Mit der Streichung des Werbungskostenabzugs für Fahrten zwischen Wohnung und Arbeitsstätte verstoße der Gesetzgeber sowohl gegen das subjektive als auch gegen das objektive Nettoprinzip: Die Verletzung des subjektiven Nettoprinzips folge daraus, dass in bestimmten Fällen das verfassungsrechtlich geschützte Existenzminimum besteuert werde. Dabei handele es sich um diejenigen Fälle, in denen bei Ansatz der Aufwendungen als Werbungskosten keine Einkommensteuer anfallen würde, weil das zu versteuernde Einkommen unter den Grundfreibetrag sinke, im umgekehrten Fall, d.h. bei fehlender Abzugsfähigkeit der Kosten, aber Steuer zu entrichten wäre.
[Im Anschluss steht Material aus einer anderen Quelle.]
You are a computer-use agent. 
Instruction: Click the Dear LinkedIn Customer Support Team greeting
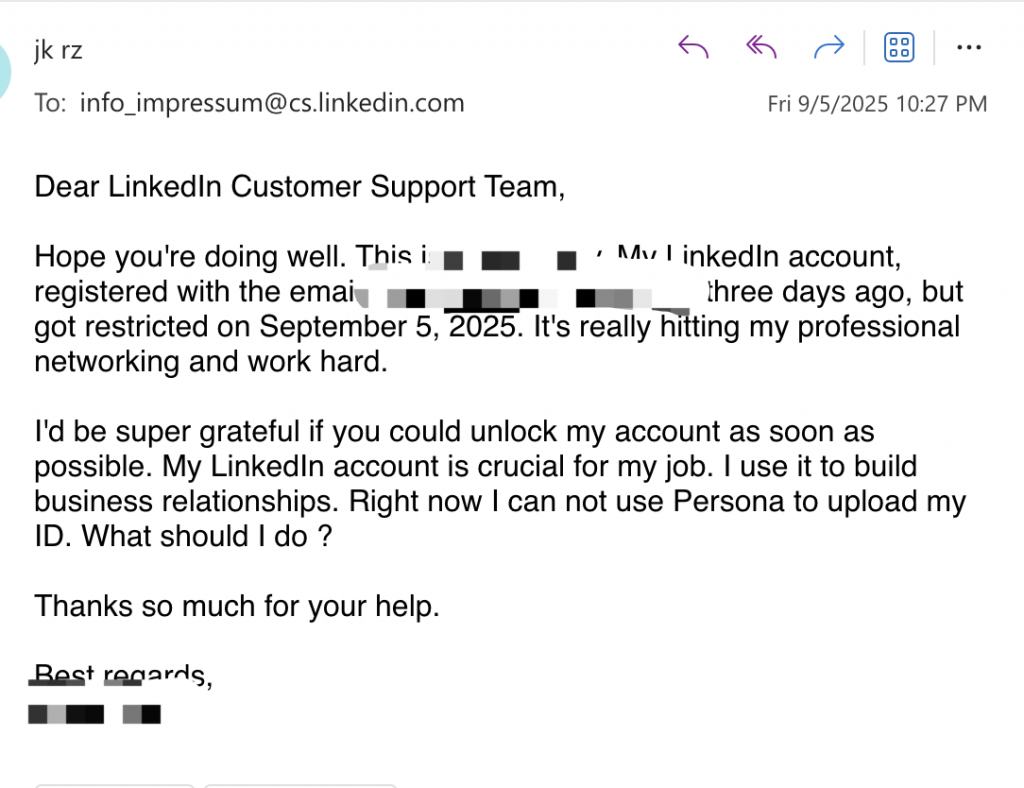pos(299,187)
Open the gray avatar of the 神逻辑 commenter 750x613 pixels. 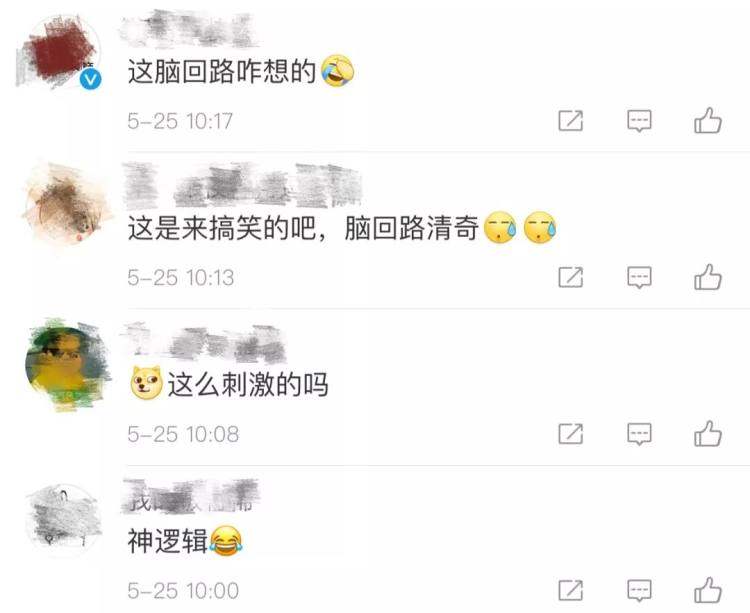(64, 520)
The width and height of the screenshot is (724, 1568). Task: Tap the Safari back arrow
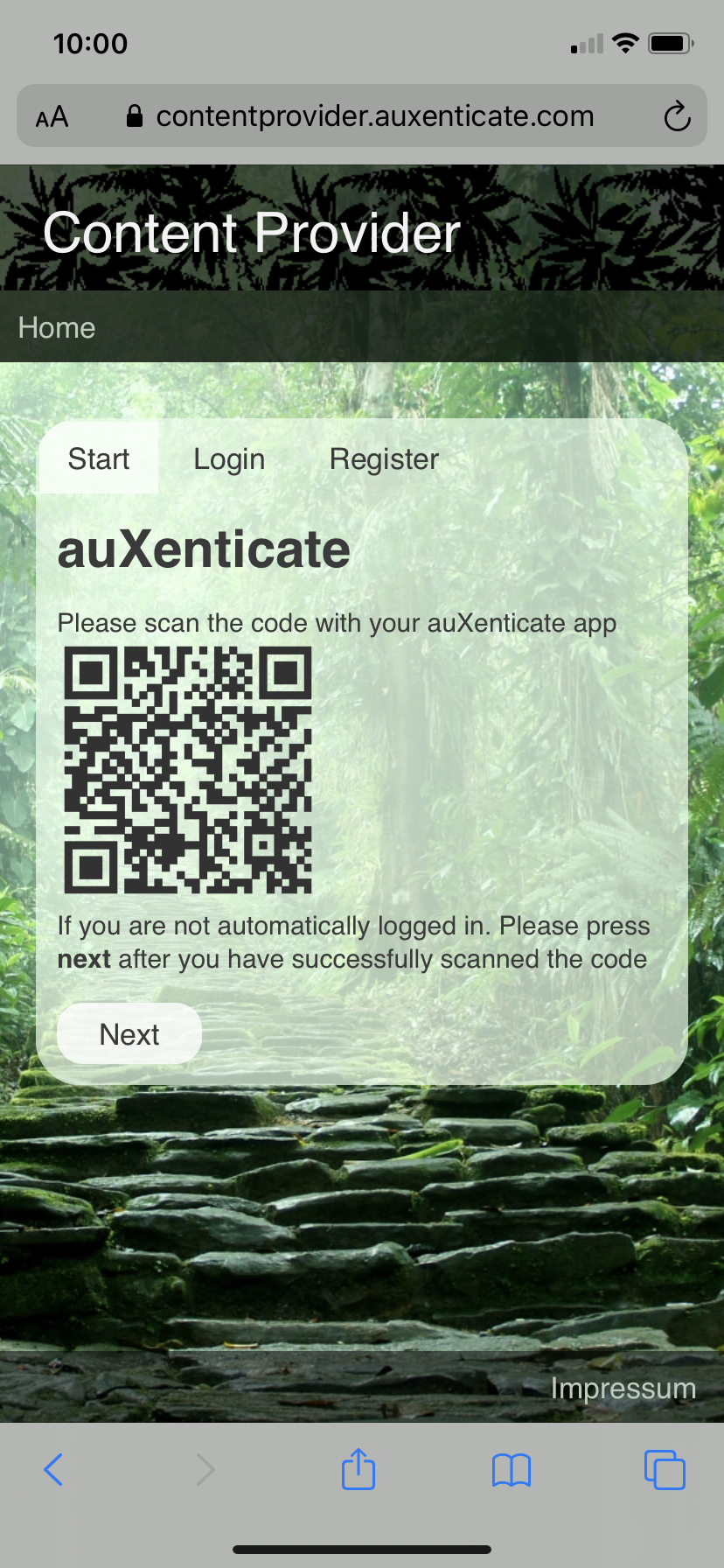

Ein Verstoß gegen das objektive Nettoprinzip liege vor, weil der Gesetzgeber Kosten, die für eine Vielzahl von Steuerpflichtigen zwangsläufig seien, um Arbeitseinkommen erzielen zu können, nicht mehr zum Abzug zulasse. Die in der Gesetzbegründung angeführte Konsolidierung der öffentlichen Haushalte sei kein sachlich ausreichender Grund für die Durchbrechung des objektiven Nettoprinzips.

Die Entscheidung des Finanzgerichts ist nicht rechtskräftig. Unter dem Aktenzeichen 2 BvL 1/07 (Aufnahme in die Datenbank am 7.3.2007) hat das Finanzgericht dem Bundesverfassungsgericht (BVerfG) folgende Frage vorgelegt:
Der Senat hält die ab dem 01.01.2007 geltende Regelung in § 9 Abs. 2 EStG, nach der die Aufwendungen für Fahrten zwischen Wohnung und Arbeitsstätte nicht mehr als Werbungskosten qualifiziert werden, für verfassungswidrig und holt daher nach Art. 100 Abs. 1 Satz 1 GG i.V.m. § 80 BVerfGG die Entscheidung des Bundesverfassungsgerichts über die Vorlagefrage ein.
EStG § 9 Abs 2; EStG § 9 Abs 1 S 3 Nr 4; GG Art 3 Abs 1
Vorgehend: FG Hannover, Entscheidung vom 27.2.2007 (8 K 549/06)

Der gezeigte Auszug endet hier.